HARDY's catalog was previously signed solely to Relative Music Group, which forged a deal with Sony Music Publishing in 2021. While HARDY continues his deal with Relative Music Group, Spirit will acquire select compositions from his catalog.

Spirit Music has an expansive catalog that contains the rights to several compositions. Included are works by Taylor Swift, Ed Sheeran, Chris Stapleton, Jay-Z, Tim McGraw, and Madonna. The publishing company also has an impressive roster of songwriters and artists like Autumn Rowe, Billy Gibbons, Billy Squier, Charles Mingus, and Chris Stapleton.

How Spirit Music Group Came To Be

Spirit Music Group was originally founded in 1995 by Mark Fried, who worked as a BMI executive for several years. He made the switch to publishing after being inspired by a songwriter friend of his. Spirit Music Group cites its mission as being "to serve songwriters and song owners by returning music publishing to its entrepreneurial, service-oriented roots."

In an interview with Billboard, Mark Fried talked a little bit about the inspiration behind starting his own company. "A big part of the inspiration was search and ­rescue of the greatest writers and writer-artists I could find." He shared, "We always wanted to work with the favorite things in our collective record collections... as opposed to building a company based on what catalogs other people happen to be selling."

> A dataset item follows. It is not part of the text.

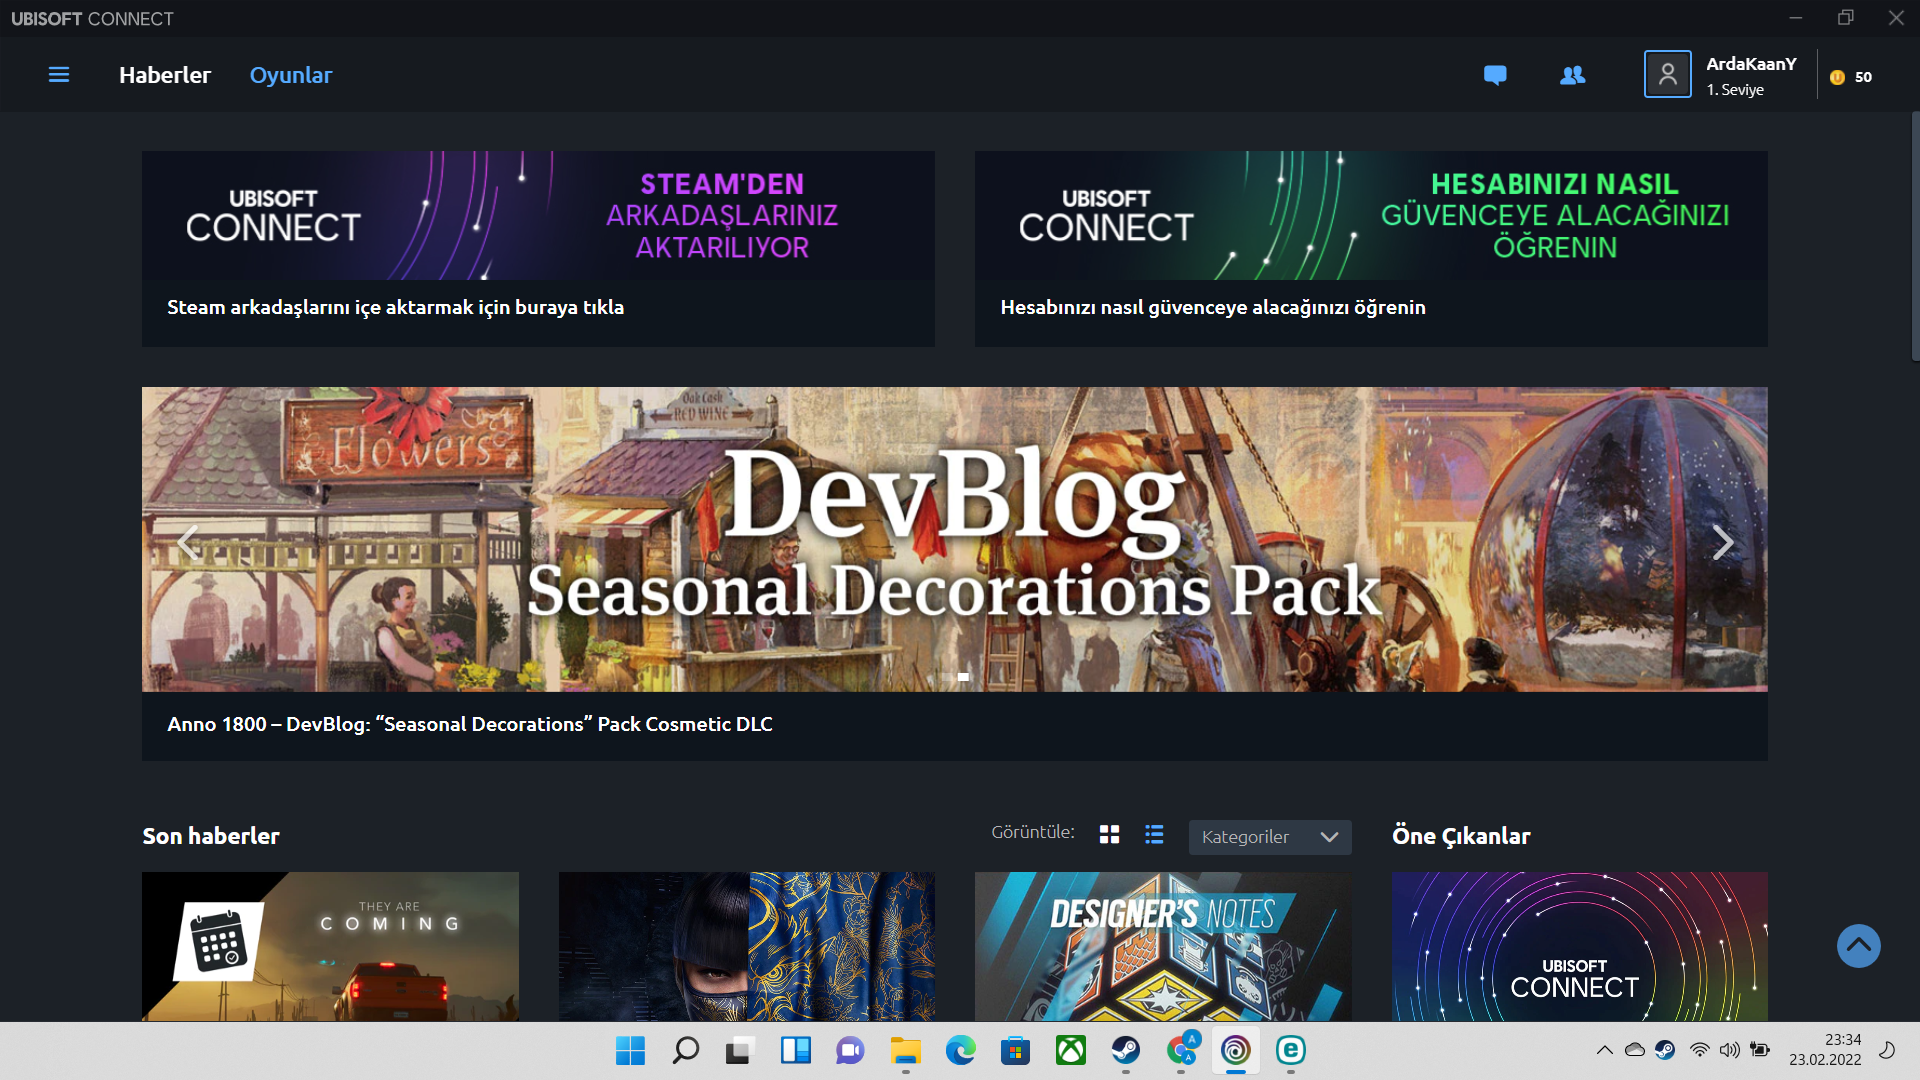Open Steam from the taskbar
Viewport: 1920px width, 1080px height.
click(1125, 1050)
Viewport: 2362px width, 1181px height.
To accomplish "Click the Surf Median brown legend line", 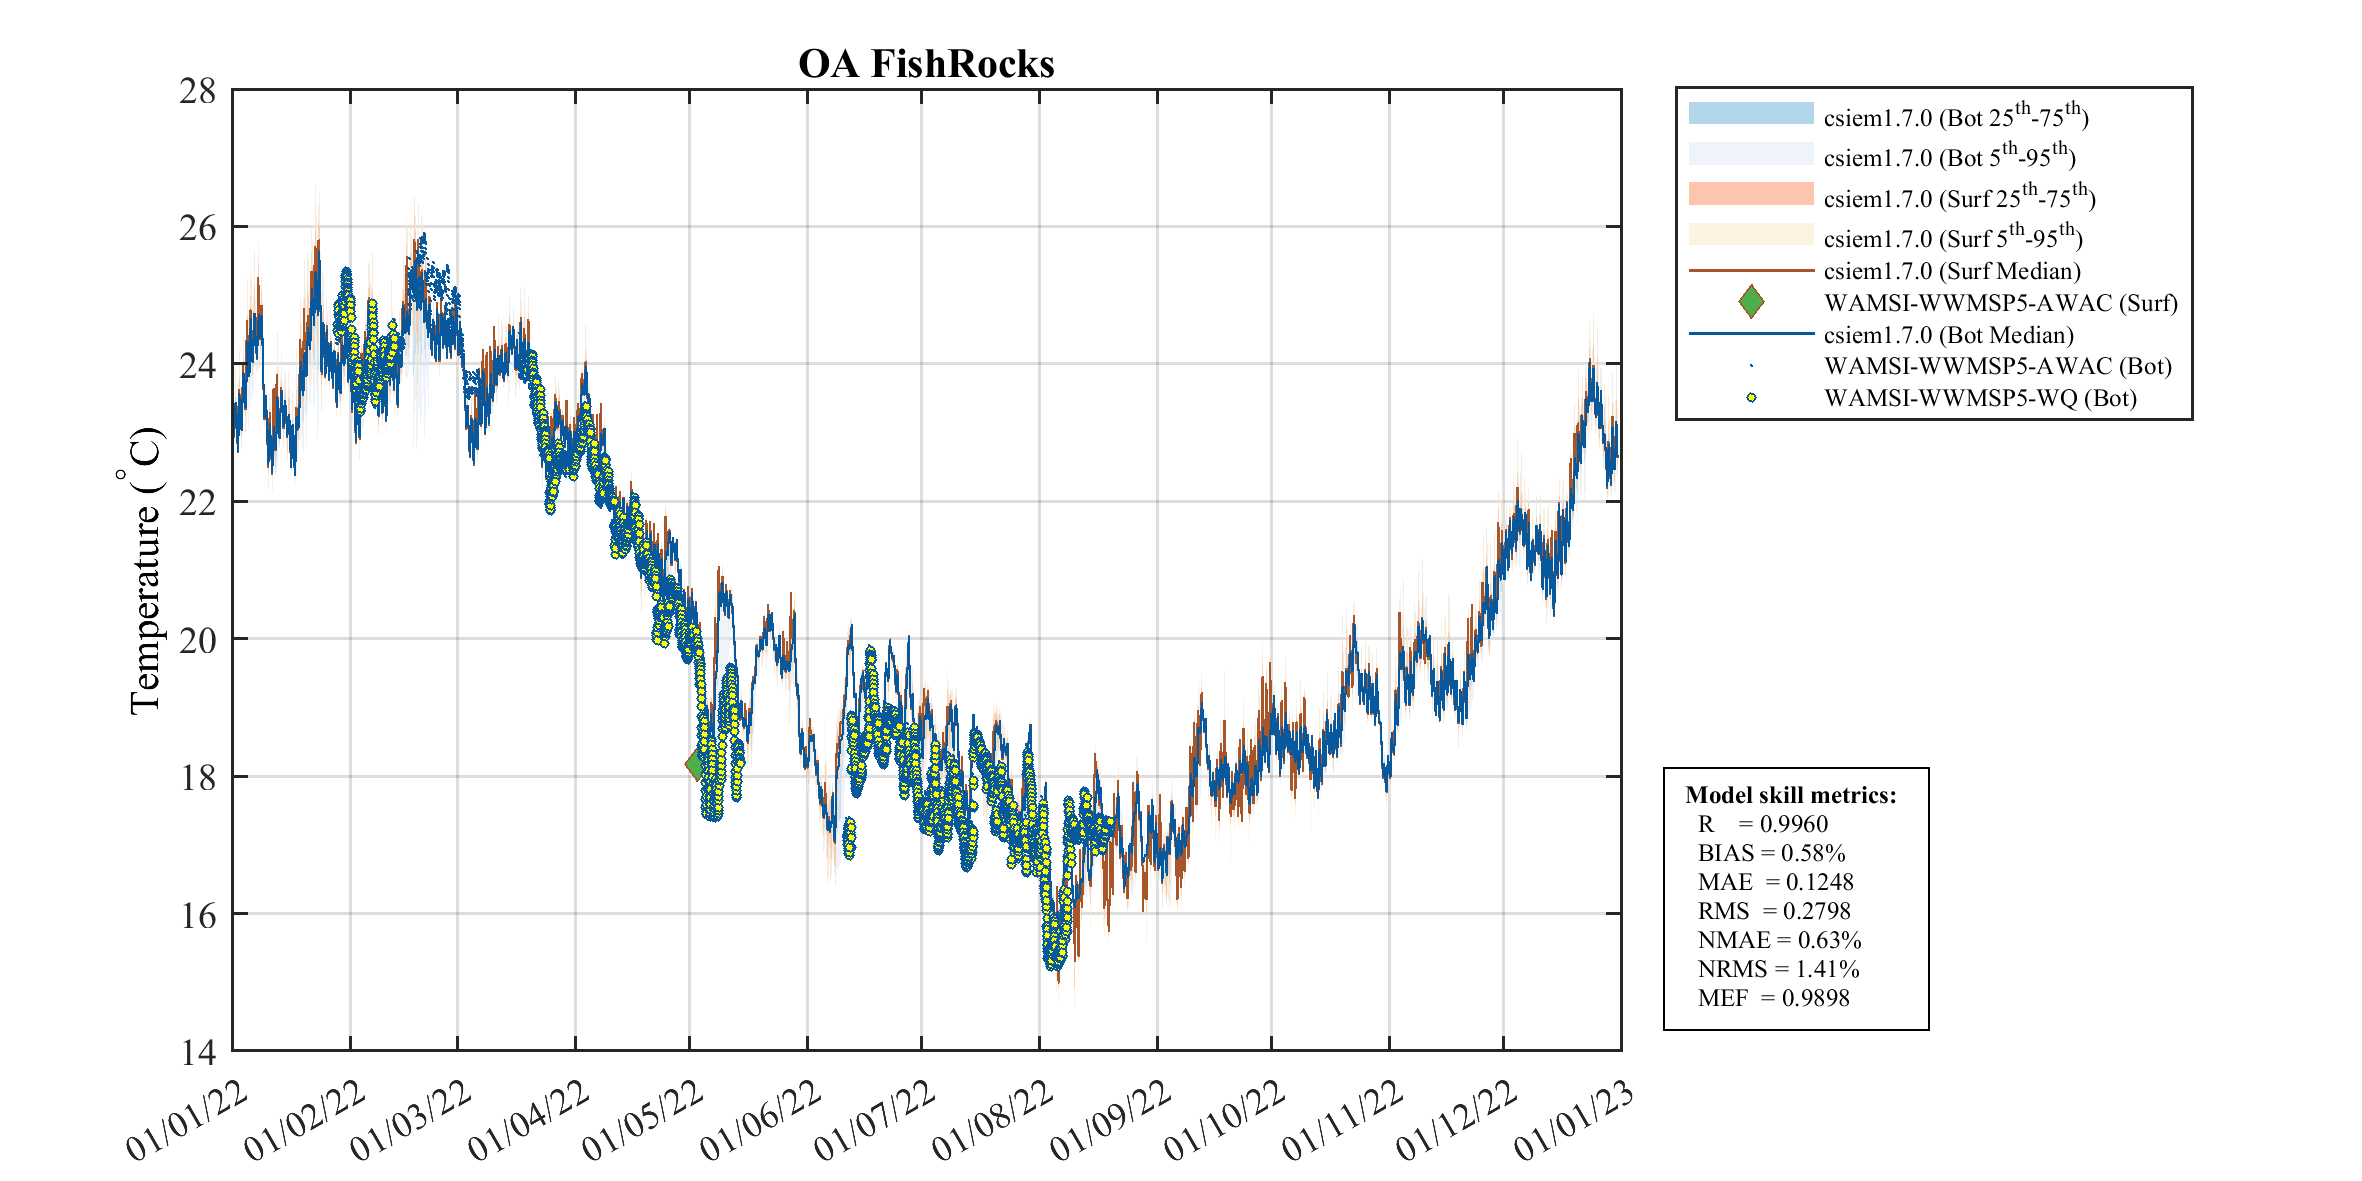I will (1751, 270).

Fried also shared that the reason he chose to start a publishing company was because he wanted something different. "By the mid-'90s, publishing had had about three decades' worth of consolidation, and four or five companies represented 500,000-plus songs each, making the actual job of publishing — which is focused on royalty ­collection and thoughtful song promotion — nearly impossible."

After a hit songwriter told Fried 'If you don't get out and do something about this, you're part of the problem,' he took that as a sign to start a company all his own.